Anyone with a sense of cinematic occasion knew to watch President Clinton's Monday night speech to the Democratic National Convention. This was likely the last great occasion Clinton would have for talking to the nation. It was the moment at which he was supposed to hand over the reins, or the lead role, to Al Gore -- no matter that that was like Elvis doing warm-up for Gregory Peck. And the whole thing was happening in Los Angeles -- at Clinton's insistence -- so that he could audition for his people. He'd actually wanted to speak on Tuesday, eroding Gore's space a bit more, but the managers persuaded him to do Monday so he'd get the bounce from the football game (a rematch of the last Super Bowl).
So, were you ready for a real turn-on? No one could have dreamed up his entrance -- no one but Clinton himself, that is. For there he was, apparently half a mile from the stage, with a long, tight corridor to advance down. Did he advance? He strode toward a low-slung camera tracking back as fast as it could to keep out of his way.

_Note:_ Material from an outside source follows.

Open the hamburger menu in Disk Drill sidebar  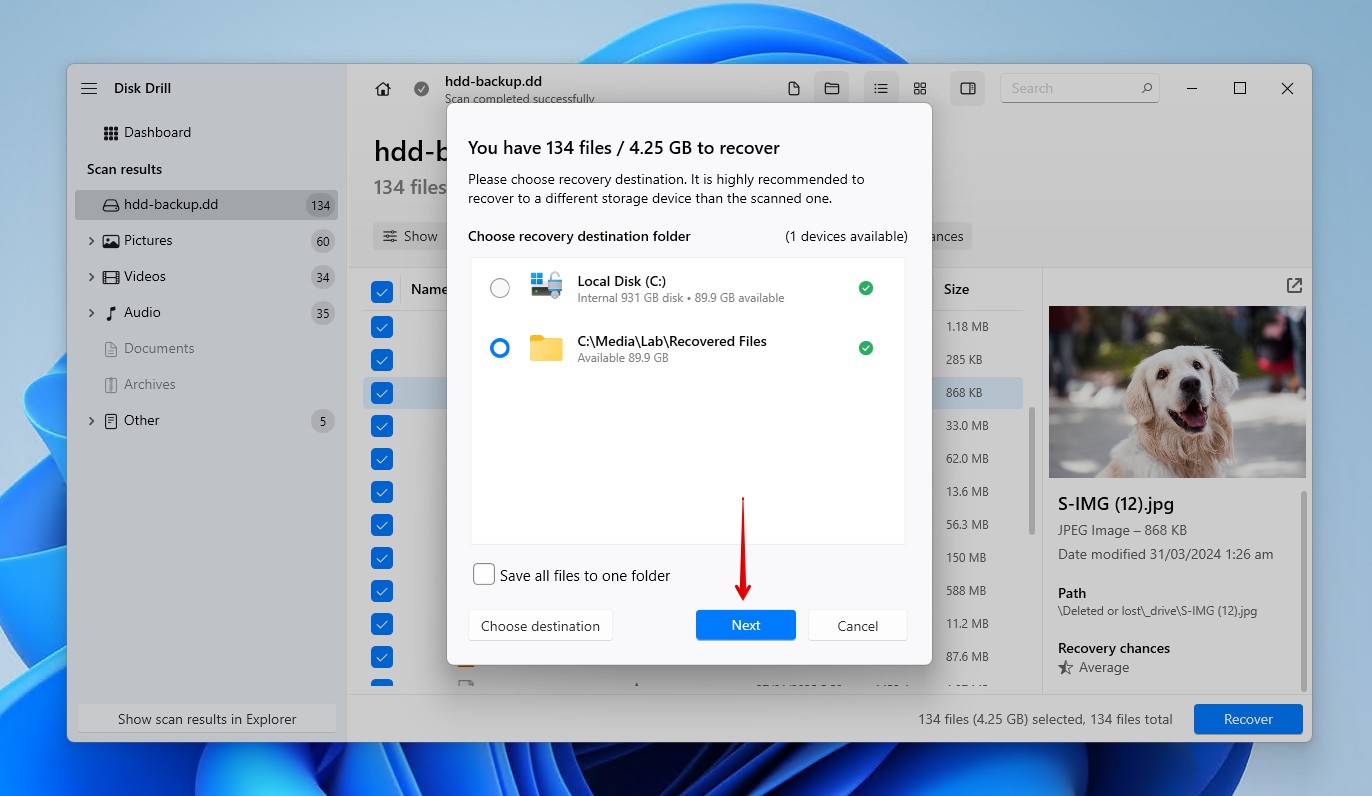[88, 88]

And this driving shot went on and on, with rousing music, the president's air and aura seeming to force back the fluttery membrane of the white corridor walls, the passage ... are you getting the message?

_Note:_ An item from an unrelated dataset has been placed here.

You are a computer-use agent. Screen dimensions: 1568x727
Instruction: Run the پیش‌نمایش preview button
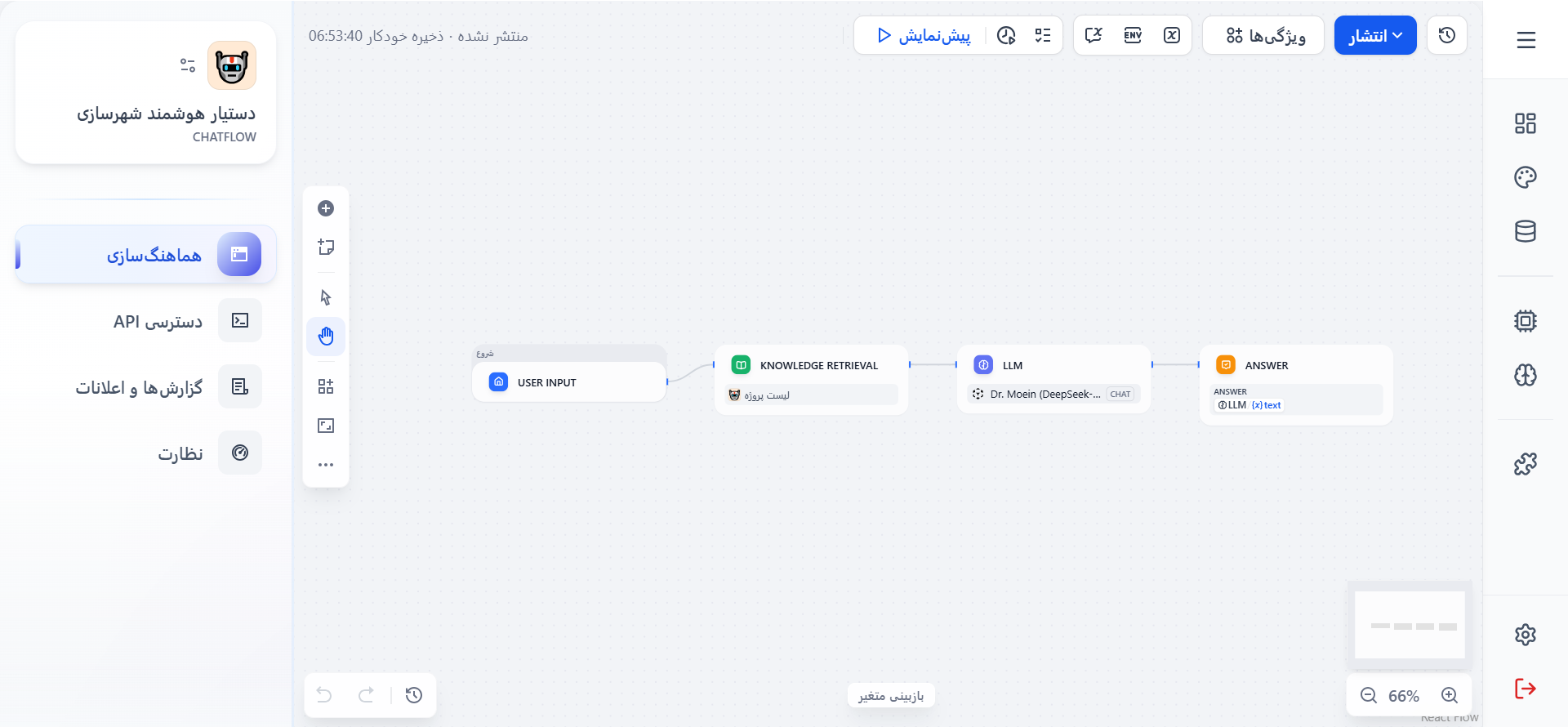(924, 36)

It was a shot worthy of Stanley Kubrick, and a damn ridiculous way for a speaker to get to the stage -- unless it had been planned and shaped and executed in every detail. In other words, this strange, carnal passageway had been built and created so that the irresistible probe, the Bill, the dick, could thrust through it. Somehow, he made us open our legs. He wasn't just auditioning as an actor, he was showing his stuff as set designer and director!

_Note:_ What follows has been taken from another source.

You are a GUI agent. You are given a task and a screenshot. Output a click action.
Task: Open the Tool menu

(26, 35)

All of which may give you a hint of how contrite Clinton is about Monica Lewinsky. I'm not saying that he worked it all out in cold blood so that it was he and his Willard (as Joe Eszterhas has put it) pushing back the walls and then bursting out into the blazing light of adulation. No, he's not that coldblooded. That's just the way he thinks about his love affair with the people. He wants to fuck us (in the nicest way), and that's what he got to do Monday night. And that's why he still looks as cheeky, as confident and as hard-on as the comeback kid. He's cock-a-hoop now because he knows we know he could get a lipstick babe like Monica on her knees and any other way he could think of. He's had the cheerleader -- so cheers mean all the more to him.
What we saw (and submitted to) Monday night in his terrific entrance was pure seductive mise-en-schne, the natural expression of someone who dreams in movie shots and who has entirely absorbed the affinity of public presentation and sexual attitude. Given the rest of his life, Gore wouldn't dare think of an entrance like that, let alone do it, carrying it all the way without a flicker of shame or irony.
When you think about the self-delight in the chronic horniness of Clinton, it's clear we got off lightly with just Monica, Gennifer Flowers and Eszterhaz's dream of Sharon Stone. But now we face the main event: Civilian Bill -- the Movie. Can he match that one shot? Or does he have a whole show in mind?